→ **WHAT IS BEING ASKED**:
Type every record exactly as it appears.

Saved entries
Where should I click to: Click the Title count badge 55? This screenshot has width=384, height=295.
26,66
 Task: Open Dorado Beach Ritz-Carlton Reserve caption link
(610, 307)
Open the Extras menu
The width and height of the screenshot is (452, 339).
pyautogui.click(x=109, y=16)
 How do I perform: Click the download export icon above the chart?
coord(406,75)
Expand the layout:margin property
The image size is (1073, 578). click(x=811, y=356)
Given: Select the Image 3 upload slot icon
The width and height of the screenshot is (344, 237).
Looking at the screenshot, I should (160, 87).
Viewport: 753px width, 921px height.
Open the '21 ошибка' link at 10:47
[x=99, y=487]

→ **RESPONSE FOR THIS EXERCISE**:
Where should I click to: Click the Title count badge 55? This screenshot has width=384, height=295.
26,66
 Task: Open Dorado Beach Ritz-Carlton Reserve caption link
(610, 307)
Open the Extras menu
The width and height of the screenshot is (452, 339).
pyautogui.click(x=109, y=16)
 How do I perform: Click the download export icon above the chart?
coord(406,75)
Expand the layout:margin property
The image size is (1073, 578). click(x=811, y=356)
Given: Select the Image 3 upload slot icon
The width and height of the screenshot is (344, 237).
Looking at the screenshot, I should (160, 87).
Viewport: 753px width, 921px height.
Open the '21 ошибка' link at 10:47
[x=99, y=487]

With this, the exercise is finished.